I've read numerous times on this board, most recently in yesterday's Ask the Staff thread, that the basketball only schools of the Big East can spend significantly more on hoops because they have no football. But I have never seen the math that shows that to be true except for the exceptional case of UConn, which generates tremendous revenue apart from the Big East TV deal. True the Big East has no football, but their media rights per team share is only $7.5M - a small fraction of the $75M per team in the Big Ten. Even if Big 10 Hoops teams get credit for only 10% of media rights revenue, they are on equal footing with these hoops-only schools in terms of media revenue. Plus, the Big 10 consistently generates higher ticket sales than the Big East with large on-campus arenas compared to the smaller arenas of the Big East.

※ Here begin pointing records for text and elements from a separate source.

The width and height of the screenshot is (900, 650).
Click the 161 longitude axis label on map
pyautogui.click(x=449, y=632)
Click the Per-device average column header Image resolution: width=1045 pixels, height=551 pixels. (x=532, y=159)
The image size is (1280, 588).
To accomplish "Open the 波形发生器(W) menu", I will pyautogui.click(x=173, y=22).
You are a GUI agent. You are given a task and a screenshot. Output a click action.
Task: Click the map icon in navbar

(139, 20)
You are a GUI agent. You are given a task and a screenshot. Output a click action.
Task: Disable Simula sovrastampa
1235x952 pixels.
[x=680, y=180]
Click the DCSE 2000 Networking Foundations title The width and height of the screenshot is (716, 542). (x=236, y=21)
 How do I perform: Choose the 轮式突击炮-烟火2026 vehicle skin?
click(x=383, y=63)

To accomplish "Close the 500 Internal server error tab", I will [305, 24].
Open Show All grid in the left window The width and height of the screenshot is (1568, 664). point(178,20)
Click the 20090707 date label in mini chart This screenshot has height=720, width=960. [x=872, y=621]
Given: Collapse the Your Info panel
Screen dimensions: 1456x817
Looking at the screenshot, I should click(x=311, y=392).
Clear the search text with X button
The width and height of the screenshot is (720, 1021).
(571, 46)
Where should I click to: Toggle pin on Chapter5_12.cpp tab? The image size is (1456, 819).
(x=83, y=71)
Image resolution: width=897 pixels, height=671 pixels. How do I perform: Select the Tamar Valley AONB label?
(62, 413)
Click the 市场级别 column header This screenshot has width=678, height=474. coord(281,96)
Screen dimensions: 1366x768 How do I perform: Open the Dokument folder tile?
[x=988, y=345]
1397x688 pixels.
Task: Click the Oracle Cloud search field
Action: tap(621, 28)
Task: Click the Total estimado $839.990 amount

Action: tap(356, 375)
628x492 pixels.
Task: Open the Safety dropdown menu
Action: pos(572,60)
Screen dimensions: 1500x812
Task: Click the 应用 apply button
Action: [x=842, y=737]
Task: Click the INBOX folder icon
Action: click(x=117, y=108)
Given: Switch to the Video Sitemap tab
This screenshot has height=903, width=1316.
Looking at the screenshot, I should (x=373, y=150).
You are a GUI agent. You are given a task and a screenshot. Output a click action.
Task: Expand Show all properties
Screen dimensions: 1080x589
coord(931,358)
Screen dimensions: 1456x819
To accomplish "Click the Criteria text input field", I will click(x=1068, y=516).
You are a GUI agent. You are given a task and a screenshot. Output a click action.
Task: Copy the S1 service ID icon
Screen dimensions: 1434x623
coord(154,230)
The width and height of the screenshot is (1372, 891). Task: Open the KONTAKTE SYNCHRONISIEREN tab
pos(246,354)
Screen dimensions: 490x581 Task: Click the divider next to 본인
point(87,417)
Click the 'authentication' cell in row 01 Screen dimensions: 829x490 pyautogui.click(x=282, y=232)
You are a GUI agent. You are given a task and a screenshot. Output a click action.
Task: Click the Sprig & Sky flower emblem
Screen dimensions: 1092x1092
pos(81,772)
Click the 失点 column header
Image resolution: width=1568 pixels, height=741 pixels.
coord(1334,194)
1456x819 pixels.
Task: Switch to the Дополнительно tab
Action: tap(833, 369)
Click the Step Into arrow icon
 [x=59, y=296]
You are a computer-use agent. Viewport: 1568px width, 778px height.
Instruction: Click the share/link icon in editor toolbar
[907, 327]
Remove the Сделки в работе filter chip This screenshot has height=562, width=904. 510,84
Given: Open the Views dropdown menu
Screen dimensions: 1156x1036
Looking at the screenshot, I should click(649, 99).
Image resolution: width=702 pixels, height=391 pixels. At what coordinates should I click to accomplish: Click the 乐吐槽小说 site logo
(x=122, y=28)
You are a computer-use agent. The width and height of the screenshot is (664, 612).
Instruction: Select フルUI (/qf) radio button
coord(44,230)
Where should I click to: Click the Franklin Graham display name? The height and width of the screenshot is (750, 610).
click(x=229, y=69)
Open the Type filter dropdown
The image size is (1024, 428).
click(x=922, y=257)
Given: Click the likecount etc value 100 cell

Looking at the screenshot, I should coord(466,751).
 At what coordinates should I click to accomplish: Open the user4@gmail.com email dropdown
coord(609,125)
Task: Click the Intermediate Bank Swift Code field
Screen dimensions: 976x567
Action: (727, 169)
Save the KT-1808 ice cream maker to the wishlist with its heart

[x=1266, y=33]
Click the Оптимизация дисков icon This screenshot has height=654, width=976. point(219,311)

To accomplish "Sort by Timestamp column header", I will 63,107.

And, some Big East teams, like Georgetown and SHU, have to rent pro arenas at an additional cost and they can't come close to filling them up. So, what am I missing? Indeed, there is only 1 Big East team in the top-ten revenue generators in college basketball and the rest are all schools with football (including 4 Big 10 schools): https://www.2adays.com/blog/top-10-division-i-basketball-programs-by-revenue/
Where is all of this supposedly superior Big East revenue share coming from?
Where is all of this supposedly superior Big East revenue share coming from?